Uribe y Fujimori encarnaron la mano dura para combatir el
desorden y la incertidumbre. La sociedad se derechizó al calor de esa lucha
contra quienes decían representar, en el discurso que articulaban, un programa
de igualdad social y justicia económica.
Las atroces crueldades económicas del neoliberalismo, con su
cortejo de incertidumbres y desigualdades, palidecían ante los logros viriles
del guerrero intransigente. Quienes enarbolaban un discurso de justicia y
redistribución, opuesto al neoliberalismo, terminaban empañados por la sombra
difusa de sus precedentes militares.
En Chile no hubo una guerra semejante. Pero la Unidad Popular
(1970-1973) sufrió una derrota similar, sin precedentes. Impuesto por el
miedo, el experimento neoliberal chileno, fue capaz de reducir la pobreza
hasta mínimos históricos en el Tercer Mundo, pero a costa de una polarización y
desigualdad crecientes. La
derechización de la sociedad chilena es más difícil de explicar; quizá resida
en una combinación de factores de largo plazo, como una clase dominante
bastante más homogénea, con factores de plazo medio, como una serie de
mecanismos tecnocráticos paliativos de las desigualdades, digitados desde un
Estado inusualmente fuerte para los estándares latinoamericanos. Lo cierto es
que las exclusiones neoliberales estallaron ante todo entre los jóvenes, que
fueron acumulando agravios lentamente, primero en la forma de desafección y
abandono, luego en la forma de una ira callejera largamente encadenada.
Sea como fuere, el resultado es una aguda deslegitimación de los tres países “modelo” del orden liberalizador en Sudamérica. Aquellos que habían resistido exitosamente la ola rosada y eran exhibidos por los opinólogos de la prensa mainstream como el ejemplo de lo que había que hacer. Ante su descalabro en el imaginario popular de sus propios países, el amparo de las fuerzas políticas que ahora se encuentran a la defensiva es pobre: solo les queda vociferar que la alternativa es aun peor. Que los ejemplos de la Nicaragua neosomocista de Daniel Ortega y Rosario Murillo, o el desastre económico del madurismo, están ahí para ilustrarlo.
Aprender de las experiencias
pasadas y crear alternativas
Así que, en esas condiciones, a estas nuevas izquierdas
incubadas en el seno de una similar experiencia histórica de derechización
social, agudización de las desigualdades y exclusiones económicas, y dificultad
para erigir una alternativa política, les conviene leer bien las experiencias
del más reciente progresismo latinoamericano.

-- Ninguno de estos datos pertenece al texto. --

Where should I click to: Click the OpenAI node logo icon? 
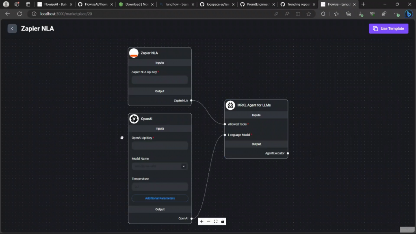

No les corresponde, ni por principios ni por estricta
conveniencia política, quedar atados al ejemplo de unas autocracias dignas de
ser sus enemigas. Incluso aquellas experiencias alejadas de los prototipos
extremos del madurismo o el orteguismo, el correísmo ecuatoriano y el evismo
boliviano, exhiben una deriva caudillista incompatible con la vigorosa
maduración de movimientos sociales activos, audaces y autónomos que requiere
una auténtica transformación radical y de largo plazo del modelo económico y de
la sociedad dominante.
Desde Mariátegui hasta Allende, pasando por las experiencias
autonomistas de las colonias de Sumapaz, hay en la memoria, la historia y la
imaginación de estos tres países, la capacidad de inventar caminos alternativos
a partir de los materiales que se encuentran dispersos a su paso.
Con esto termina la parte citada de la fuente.